THE PROBLEM =>
Transcribe word for word everything in the regional rail post below from "The AB&T and" down to "of regional rail.".

EXTRACT TO READ =>
•••••

Friday, July 8, 2011

The AB&T and regional transport policy

Paul Salveson raised the issue in one of his salvoes of the role of passenger transport authorities in the future of regional rail.
In essence the rumours that the owners of metro’s operating company, Deutsche Bahn, are keen on metro expansion reflect that debate.
Metro is one of the few vertically integrated rail operations in the UK. As a result it is capable of economies of scale and integratron that are denied to other rail franchises by the lunatic system imposed by the government in the 80s and 90s.
Expanding the range and scope of Metro would enable further gains to be made. Free from the interference of civil servants the franchise could invest in rolling stock and services that would focus on local needs, not the specifications of a rail network obsessed with inter city working and journey times to and from London. It is ridiculous that, once Metro refresh is complete, passengers on publicly subsidized rail in Tyne and Wear will have brand new trains, while local rail passengers in Northumberland will still be travelling on other franchise’s castoff from the 1980s.
It’s time to have that debate about what passenger transport planning should look like, and a genuine debate about what the rail network in Northumberland and County Durham could look like if there was one, integrated passenger transport authority across what the last government called the city region.
That doesn’t mean we need to have a debate about re-nationalization or any of the other shibboleths of left or right, just a genuine debate about subsidiarity and sustainability. Currently decisions about rail services in the regions are made too far away from the regions, and for reasons that have less to do with the needs of the regions than with attempts to reduce the risk of losses to the rolling stock companies and the big franchises.

•••••

GIVEN MATERIAL =>
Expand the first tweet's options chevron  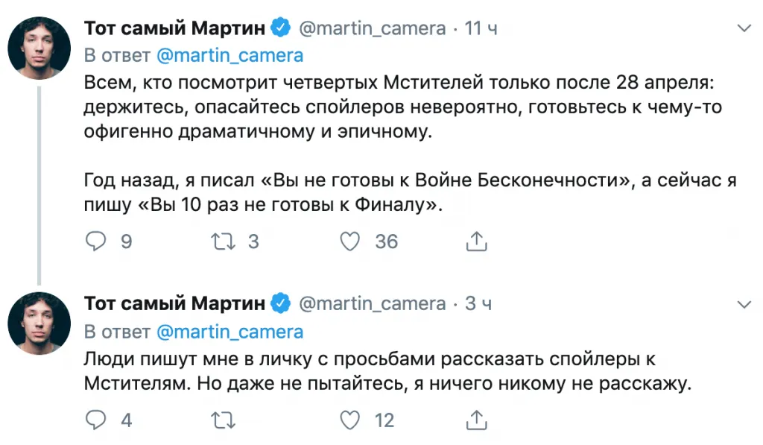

•••••

RESPONSE FOR THIS EXERCISE =>
The AB&T and regional transport policy

Paul Salveson raised the issue in one of his salvoes of the role of passenger transport authorities in the future of regional rail.